I also attempted to get it integrated into Electron, but after hours of frustration I gave up. I stumbled on Tauri and gave it a try, and I’m impressed! The out-of-the-box development experience is fantastic, and the resulting executable is tiny and runs very fast:
Tauri gives me another reason to dive into Rust. Some of the background data processing will be significant, I imagine, so using Rust for that will be appropriate.
I started playing around with Tauri when this app was still written in Elm, and I was surprised how well Tauri integrates with existing projects. I had a very shabby build system cobbled together for various bits of this Elm project, and I got Tauri to work with it without having to modify anything.
I also made a cute little icon. The piggy bank symbol comes from Bootstrap Icons. Also, the icon is teal. Teal: it’s the color of serious finance.
To be clear, this is me playing around, without the intention of ever publishing this app, or even finishing it. It’s for fun! Can’t I just have fun?!
On the Nanoc side of things, more performance improvements are being made.

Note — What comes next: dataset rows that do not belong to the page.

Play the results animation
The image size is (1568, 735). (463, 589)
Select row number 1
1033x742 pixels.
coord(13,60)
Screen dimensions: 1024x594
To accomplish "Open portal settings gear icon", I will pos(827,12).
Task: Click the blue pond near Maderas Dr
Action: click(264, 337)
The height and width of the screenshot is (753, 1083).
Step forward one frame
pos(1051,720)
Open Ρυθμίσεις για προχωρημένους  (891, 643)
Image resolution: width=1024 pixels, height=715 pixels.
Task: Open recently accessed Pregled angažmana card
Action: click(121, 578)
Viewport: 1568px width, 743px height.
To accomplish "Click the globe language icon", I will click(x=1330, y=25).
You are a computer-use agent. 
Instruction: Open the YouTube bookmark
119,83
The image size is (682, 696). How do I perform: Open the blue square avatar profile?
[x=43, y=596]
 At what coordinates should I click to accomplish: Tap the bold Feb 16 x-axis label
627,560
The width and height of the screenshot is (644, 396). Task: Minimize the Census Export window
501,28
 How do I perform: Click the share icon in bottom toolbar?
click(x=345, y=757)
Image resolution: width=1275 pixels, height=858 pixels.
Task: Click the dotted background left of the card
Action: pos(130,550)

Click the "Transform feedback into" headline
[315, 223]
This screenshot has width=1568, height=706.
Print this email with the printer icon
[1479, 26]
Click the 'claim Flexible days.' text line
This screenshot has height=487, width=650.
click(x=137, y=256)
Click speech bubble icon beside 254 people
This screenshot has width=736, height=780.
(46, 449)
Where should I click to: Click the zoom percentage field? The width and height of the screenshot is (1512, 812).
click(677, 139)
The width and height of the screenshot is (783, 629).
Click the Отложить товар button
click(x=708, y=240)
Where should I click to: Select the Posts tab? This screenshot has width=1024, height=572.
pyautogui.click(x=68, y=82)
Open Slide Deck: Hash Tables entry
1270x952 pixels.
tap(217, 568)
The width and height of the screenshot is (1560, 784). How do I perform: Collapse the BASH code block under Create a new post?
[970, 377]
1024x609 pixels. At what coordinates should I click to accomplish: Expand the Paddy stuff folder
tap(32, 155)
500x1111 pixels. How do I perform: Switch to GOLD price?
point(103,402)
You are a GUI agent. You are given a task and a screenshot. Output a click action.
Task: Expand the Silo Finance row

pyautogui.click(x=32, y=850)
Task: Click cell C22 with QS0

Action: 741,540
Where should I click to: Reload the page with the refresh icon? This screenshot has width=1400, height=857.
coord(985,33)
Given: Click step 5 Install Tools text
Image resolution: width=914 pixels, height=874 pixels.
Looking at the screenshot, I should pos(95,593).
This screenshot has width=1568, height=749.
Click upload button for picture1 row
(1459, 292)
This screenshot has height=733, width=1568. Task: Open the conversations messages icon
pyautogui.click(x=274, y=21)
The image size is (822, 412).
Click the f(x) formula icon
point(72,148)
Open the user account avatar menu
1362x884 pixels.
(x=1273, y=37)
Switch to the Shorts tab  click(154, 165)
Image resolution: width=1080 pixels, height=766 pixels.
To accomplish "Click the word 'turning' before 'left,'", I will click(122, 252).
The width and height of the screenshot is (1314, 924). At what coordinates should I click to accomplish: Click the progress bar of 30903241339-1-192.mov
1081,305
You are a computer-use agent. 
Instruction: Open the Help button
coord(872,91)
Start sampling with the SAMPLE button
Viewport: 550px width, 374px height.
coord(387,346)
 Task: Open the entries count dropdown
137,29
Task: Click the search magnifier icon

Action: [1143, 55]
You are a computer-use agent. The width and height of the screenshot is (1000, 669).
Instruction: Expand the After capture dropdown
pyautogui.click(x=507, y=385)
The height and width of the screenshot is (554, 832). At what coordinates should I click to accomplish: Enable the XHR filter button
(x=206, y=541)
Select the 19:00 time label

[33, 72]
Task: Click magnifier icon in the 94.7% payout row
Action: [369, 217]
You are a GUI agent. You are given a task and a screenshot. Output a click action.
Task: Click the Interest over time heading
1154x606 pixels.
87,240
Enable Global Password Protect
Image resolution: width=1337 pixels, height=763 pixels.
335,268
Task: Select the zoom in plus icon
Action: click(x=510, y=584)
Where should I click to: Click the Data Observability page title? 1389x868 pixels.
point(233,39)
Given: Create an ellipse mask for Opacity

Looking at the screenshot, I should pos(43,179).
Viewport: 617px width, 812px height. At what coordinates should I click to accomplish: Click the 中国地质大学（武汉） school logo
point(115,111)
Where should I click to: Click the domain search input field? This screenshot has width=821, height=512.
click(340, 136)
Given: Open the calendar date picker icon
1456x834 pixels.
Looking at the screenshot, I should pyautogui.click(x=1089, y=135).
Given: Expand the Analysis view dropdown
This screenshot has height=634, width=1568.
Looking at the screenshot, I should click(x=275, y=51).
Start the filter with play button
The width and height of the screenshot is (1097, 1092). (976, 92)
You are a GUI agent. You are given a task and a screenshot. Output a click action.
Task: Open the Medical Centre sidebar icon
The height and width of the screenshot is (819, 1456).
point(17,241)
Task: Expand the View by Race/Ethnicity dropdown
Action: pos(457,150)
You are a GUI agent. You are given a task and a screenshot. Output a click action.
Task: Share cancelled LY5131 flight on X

PR #1609 yields a significant speedup. The source of slowness addressed by this PR didn’t quite show in the CPU profiles, but my sneaking suspicion turned out to be correct after finishing up the implementation. This change isn’t released yet, but will soon. CPU profilers are great, but this is an example where it really helps to think about a system holistically.
In addition to using CPU profiling, I also ran a couple of benchmarks on the implementation of the ItemRepIgnorableIterator
class introduced in the aforementioned PR. It turns out that Array#dup
+ Array#shift
is very fast, and that #loop
is slow. This lead to PR #1610, which makes the iterator much faster, and makes the code a lot cleaner. Lesson learnt: don’t make performance decisions without benchmarking.
Lastly, there’s issue #1605, on which I have made some progress, but more is to come. It’s been bending my brain a lot.
Next week at work, I will be giving a tech talk about writing parsers and interpreters. My plan is to create a tiny new language with accompanying interpreter in about 30 minutes.
I’ve written so many parsers and interpreters by now that I can pretty much do it in my sleep. This time, however, I will be doing it while wide awake.
Entertainment:
-
Star Wars Andor is great.
-
The Peripheral keeps me on the edge of my seat. It is excellent.
-
I have not continued Assassin’s Creed Syndicate. Finishing the main storyline has removed the motivation to continue.
Links:
-
Paterson Primes (Numberphile with 3Blue1Brown)
-
Blogging or posting on social media — what’s better? (Koos Looijesteijn)
-
This tweet by GeePaw Hill: “If you’re seeking technical change, you are actually also seeking consensus.”